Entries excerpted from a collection

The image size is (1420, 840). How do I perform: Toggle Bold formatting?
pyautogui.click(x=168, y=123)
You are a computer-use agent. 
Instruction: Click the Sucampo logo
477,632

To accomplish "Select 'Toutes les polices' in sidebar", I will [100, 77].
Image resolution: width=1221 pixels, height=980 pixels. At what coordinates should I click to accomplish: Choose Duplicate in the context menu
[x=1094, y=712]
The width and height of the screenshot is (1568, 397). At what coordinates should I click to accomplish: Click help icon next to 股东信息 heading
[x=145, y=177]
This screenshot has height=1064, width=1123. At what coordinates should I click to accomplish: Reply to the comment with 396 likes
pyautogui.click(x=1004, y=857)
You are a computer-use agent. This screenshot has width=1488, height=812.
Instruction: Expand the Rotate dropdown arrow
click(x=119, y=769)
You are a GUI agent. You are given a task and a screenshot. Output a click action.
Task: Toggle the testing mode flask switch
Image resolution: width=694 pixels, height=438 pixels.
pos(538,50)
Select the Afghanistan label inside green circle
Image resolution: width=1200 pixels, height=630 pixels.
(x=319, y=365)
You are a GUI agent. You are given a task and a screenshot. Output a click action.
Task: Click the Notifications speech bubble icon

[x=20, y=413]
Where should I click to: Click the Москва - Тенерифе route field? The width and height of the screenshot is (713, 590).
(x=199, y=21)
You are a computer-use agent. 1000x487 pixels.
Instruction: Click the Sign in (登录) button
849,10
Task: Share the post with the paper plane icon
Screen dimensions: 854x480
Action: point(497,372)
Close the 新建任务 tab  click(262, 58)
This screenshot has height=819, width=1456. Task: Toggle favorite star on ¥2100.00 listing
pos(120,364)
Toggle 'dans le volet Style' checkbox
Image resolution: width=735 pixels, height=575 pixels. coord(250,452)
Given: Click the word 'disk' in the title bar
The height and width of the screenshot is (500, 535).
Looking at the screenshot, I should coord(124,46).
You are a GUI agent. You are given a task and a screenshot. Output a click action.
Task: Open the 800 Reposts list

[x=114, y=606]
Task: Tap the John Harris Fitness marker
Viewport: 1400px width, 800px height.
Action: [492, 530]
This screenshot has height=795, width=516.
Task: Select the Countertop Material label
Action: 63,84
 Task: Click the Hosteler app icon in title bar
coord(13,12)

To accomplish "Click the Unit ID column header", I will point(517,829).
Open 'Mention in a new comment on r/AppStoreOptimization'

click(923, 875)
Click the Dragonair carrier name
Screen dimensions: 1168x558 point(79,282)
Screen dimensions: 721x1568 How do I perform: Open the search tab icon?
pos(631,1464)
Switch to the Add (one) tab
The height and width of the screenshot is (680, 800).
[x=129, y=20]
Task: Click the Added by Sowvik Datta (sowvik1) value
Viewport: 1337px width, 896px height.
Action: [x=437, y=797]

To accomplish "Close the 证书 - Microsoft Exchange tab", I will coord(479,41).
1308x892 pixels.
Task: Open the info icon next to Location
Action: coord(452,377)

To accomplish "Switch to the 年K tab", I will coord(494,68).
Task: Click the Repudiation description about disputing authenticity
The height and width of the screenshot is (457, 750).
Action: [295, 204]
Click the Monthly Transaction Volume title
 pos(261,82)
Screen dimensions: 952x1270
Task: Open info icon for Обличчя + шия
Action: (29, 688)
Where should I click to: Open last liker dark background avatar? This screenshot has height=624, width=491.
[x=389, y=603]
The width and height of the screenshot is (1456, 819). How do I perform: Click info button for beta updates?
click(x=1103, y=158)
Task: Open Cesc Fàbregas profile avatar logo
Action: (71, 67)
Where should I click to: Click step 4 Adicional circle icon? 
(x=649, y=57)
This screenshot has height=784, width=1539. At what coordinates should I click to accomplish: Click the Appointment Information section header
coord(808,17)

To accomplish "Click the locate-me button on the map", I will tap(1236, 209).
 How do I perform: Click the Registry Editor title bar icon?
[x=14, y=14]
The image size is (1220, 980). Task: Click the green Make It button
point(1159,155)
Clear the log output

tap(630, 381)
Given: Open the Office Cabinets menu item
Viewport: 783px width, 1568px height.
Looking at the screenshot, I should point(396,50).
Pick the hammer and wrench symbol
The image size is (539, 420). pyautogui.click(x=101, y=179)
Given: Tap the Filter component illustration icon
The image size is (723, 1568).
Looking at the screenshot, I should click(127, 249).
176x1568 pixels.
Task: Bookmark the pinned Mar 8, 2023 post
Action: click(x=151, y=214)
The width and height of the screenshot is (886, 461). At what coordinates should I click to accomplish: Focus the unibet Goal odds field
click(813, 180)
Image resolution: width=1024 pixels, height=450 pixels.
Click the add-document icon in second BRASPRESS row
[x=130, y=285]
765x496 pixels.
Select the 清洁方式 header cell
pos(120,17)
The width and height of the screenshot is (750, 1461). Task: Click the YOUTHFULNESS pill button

* [Problem]: Please copy every entry above line for line, without changing a single character.

* [Answer to the exercise]:
The image size is (1420, 840). How do I perform: Toggle Bold formatting?
pyautogui.click(x=168, y=123)
You are a computer-use agent. 
Instruction: Click the Sucampo logo
477,632

To accomplish "Select 'Toutes les polices' in sidebar", I will [100, 77].
Image resolution: width=1221 pixels, height=980 pixels. At what coordinates should I click to accomplish: Choose Duplicate in the context menu
[x=1094, y=712]
The width and height of the screenshot is (1568, 397). At what coordinates should I click to accomplish: Click help icon next to 股东信息 heading
[x=145, y=177]
This screenshot has height=1064, width=1123. At what coordinates should I click to accomplish: Reply to the comment with 396 likes
pyautogui.click(x=1004, y=857)
You are a computer-use agent. This screenshot has width=1488, height=812.
Instruction: Expand the Rotate dropdown arrow
click(x=119, y=769)
You are a GUI agent. You are given a task and a screenshot. Output a click action.
Task: Toggle the testing mode flask switch
Image resolution: width=694 pixels, height=438 pixels.
pos(538,50)
Select the Afghanistan label inside green circle
Image resolution: width=1200 pixels, height=630 pixels.
(x=319, y=365)
You are a GUI agent. You are given a task and a screenshot. Output a click action.
Task: Click the Notifications speech bubble icon

[x=20, y=413]
Where should I click to: Click the Москва - Тенерифе route field? The width and height of the screenshot is (713, 590).
(x=199, y=21)
You are a computer-use agent. 1000x487 pixels.
Instruction: Click the Sign in (登录) button
849,10
Task: Share the post with the paper plane icon
Screen dimensions: 854x480
Action: point(497,372)
Close the 新建任务 tab  click(262, 58)
This screenshot has height=819, width=1456. Task: Toggle favorite star on ¥2100.00 listing
pos(120,364)
Toggle 'dans le volet Style' checkbox
Image resolution: width=735 pixels, height=575 pixels. coord(250,452)
Given: Click the word 'disk' in the title bar
The height and width of the screenshot is (500, 535).
Looking at the screenshot, I should coord(124,46).
You are a GUI agent. You are given a task and a screenshot. Output a click action.
Task: Open the 800 Reposts list

[x=114, y=606]
Task: Tap the John Harris Fitness marker
Viewport: 1400px width, 800px height.
Action: [492, 530]
This screenshot has height=795, width=516.
Task: Select the Countertop Material label
Action: 63,84
 Task: Click the Hosteler app icon in title bar
coord(13,12)

To accomplish "Click the Unit ID column header", I will point(517,829).
Open 'Mention in a new comment on r/AppStoreOptimization'

click(923, 875)
Click the Dragonair carrier name
Screen dimensions: 1168x558 point(79,282)
Screen dimensions: 721x1568 How do I perform: Open the search tab icon?
pos(631,1464)
Switch to the Add (one) tab
The height and width of the screenshot is (680, 800).
[x=129, y=20]
Task: Click the Added by Sowvik Datta (sowvik1) value
Viewport: 1337px width, 896px height.
Action: [x=437, y=797]

To accomplish "Close the 证书 - Microsoft Exchange tab", I will coord(479,41).
1308x892 pixels.
Task: Open the info icon next to Location
Action: coord(452,377)

To accomplish "Switch to the 年K tab", I will coord(494,68).
Task: Click the Repudiation description about disputing authenticity
The height and width of the screenshot is (457, 750).
Action: [295, 204]
Click the Monthly Transaction Volume title
 pos(261,82)
Screen dimensions: 952x1270
Task: Open info icon for Обличчя + шия
Action: (29, 688)
Where should I click to: Open last liker dark background avatar? This screenshot has height=624, width=491.
[x=389, y=603]
The width and height of the screenshot is (1456, 819). How do I perform: Click info button for beta updates?
click(x=1103, y=158)
Task: Open Cesc Fàbregas profile avatar logo
Action: (71, 67)
Where should I click to: Click step 4 Adicional circle icon? 
(x=649, y=57)
This screenshot has height=784, width=1539. At what coordinates should I click to accomplish: Click the Appointment Information section header
coord(808,17)

To accomplish "Click the locate-me button on the map", I will tap(1236, 209).
 How do I perform: Click the Registry Editor title bar icon?
[x=14, y=14]
The image size is (1220, 980). Task: Click the green Make It button
point(1159,155)
Clear the log output

tap(630, 381)
Given: Open the Office Cabinets menu item
Viewport: 783px width, 1568px height.
Looking at the screenshot, I should point(396,50).
Pick the hammer and wrench symbol
The image size is (539, 420). pyautogui.click(x=101, y=179)
Given: Tap the Filter component illustration icon
The image size is (723, 1568).
Looking at the screenshot, I should click(127, 249).
176x1568 pixels.
Task: Bookmark the pinned Mar 8, 2023 post
Action: click(x=151, y=214)
The width and height of the screenshot is (886, 461). At what coordinates should I click to accomplish: Focus the unibet Goal odds field
click(813, 180)
Image resolution: width=1024 pixels, height=450 pixels.
Click the add-document icon in second BRASPRESS row
[x=130, y=285]
765x496 pixels.
Select the 清洁方式 header cell
pos(120,17)
The width and height of the screenshot is (750, 1461). Task: Click the YOUTHFULNESS pill button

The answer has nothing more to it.